BEGIN Reading passage

8. Next create the file src/java/cascalogSentenceReader/SentenceInputFormat.java with the following contents:

package cascalogSentenceReader;

import java.io.IOException;

import org.apache.hadoop.fs.FileSystem;
import org.apache.hadoop.fs.Path;
import org.apache.hadoop.mapred.FileInputFormat;
import org.apache.hadoop.mapred.FileSplit;
import org.apache.hadoop.mapred.InputSplit;
import org.apache.hadoop.mapred.JobConf;
import org.apache.hadoop.mapred.RecordReader;
import org.apache.hadoop.mapred.Reporter;

public class SentenceInputFormat extends FileInputFormat {

    @Override
    public RecordReader getRecordReader(InputSplit input, JobConf job,
            Reporter reporter) throws IOException {
        reporter.setStatus(input.toString());
        return new SentenceRecordReader((FileSplit) input, job);
    }

    protected boolean isSplitable(FileSystem fs, Path file) {
        return false;
    }
}

9. Next create the file src/java/cascalogSentenceReader/SentenceFileCascading.java with the following contents:

package cascalogSentenceReader;

import java.io.IOException;

import org.apache.hadoop.io.BytesWritable;
import org.apache.hadoop.io.Text;
import org.apache.hadoop.mapred.JobConf;
import org.apache.hadoop.mapred.OutputCollector;
import org.apache.hadoop.mapred.RecordReader;

import cascading.flow.FlowProcess;
import cascading.scheme.Scheme;
import cascading.scheme.SinkCall;
import cascading.scheme.SourceCall;
import cascading.tap.Tap;
import cascading.tuple.Fields;
import cascading.tuple.Tuple;

public class SentenceFileCascading
         extends
         Scheme<JobConf, RecordReader, OutputCollector, Object[], Object[]> {

  public SentenceFileCascading(Fields fields) {
         super(fields);
  }

  @Override
  public void sink(FlowProcess<JobConf> arg0,
                               SinkCall<Object[], OutputCollector> arg1)

END Reading passage
BEGIN Material

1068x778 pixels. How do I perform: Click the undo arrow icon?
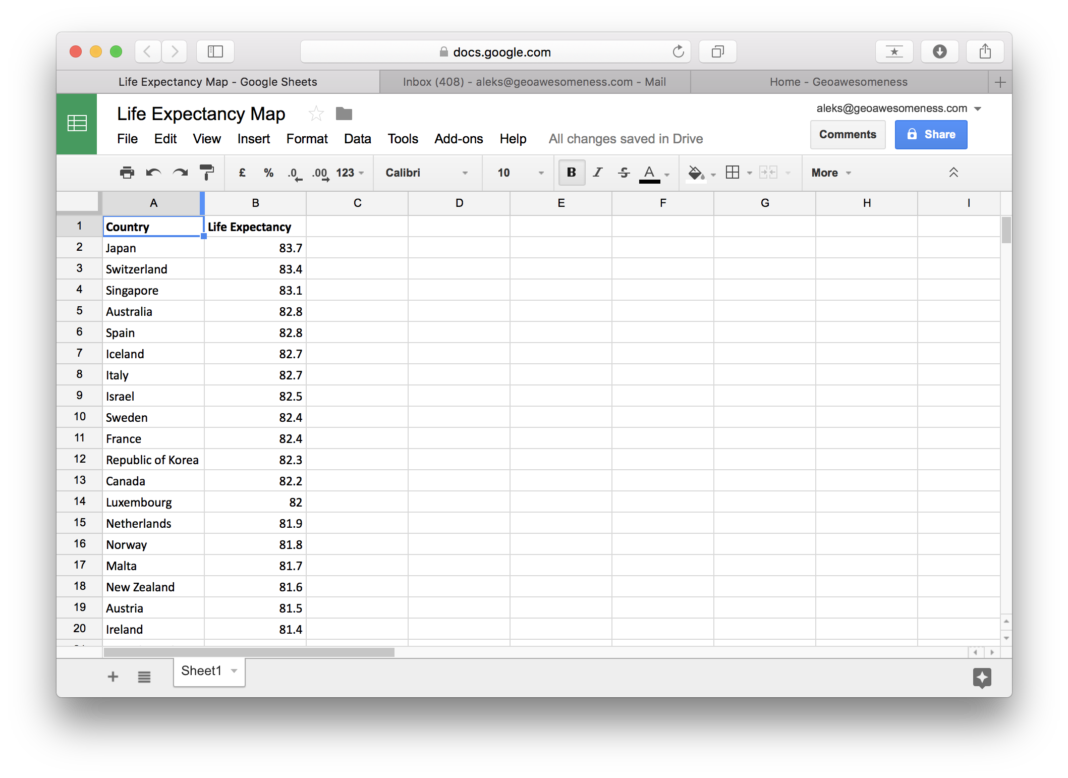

END Material

_Challenge:_ Which classes does the step 9 file in the code walkthrough, SentenceFileCascading.java, import from packages that begin with "cascading"? Give each full import path.

_Answer to the problem:_
cascading.flow.FlowProcess
cascading.scheme.Scheme
cascading.scheme.SinkCall
cascading.scheme.SourceCall
cascading.tap.Tap
cascading.tuple.Fields
cascading.tuple.Tuple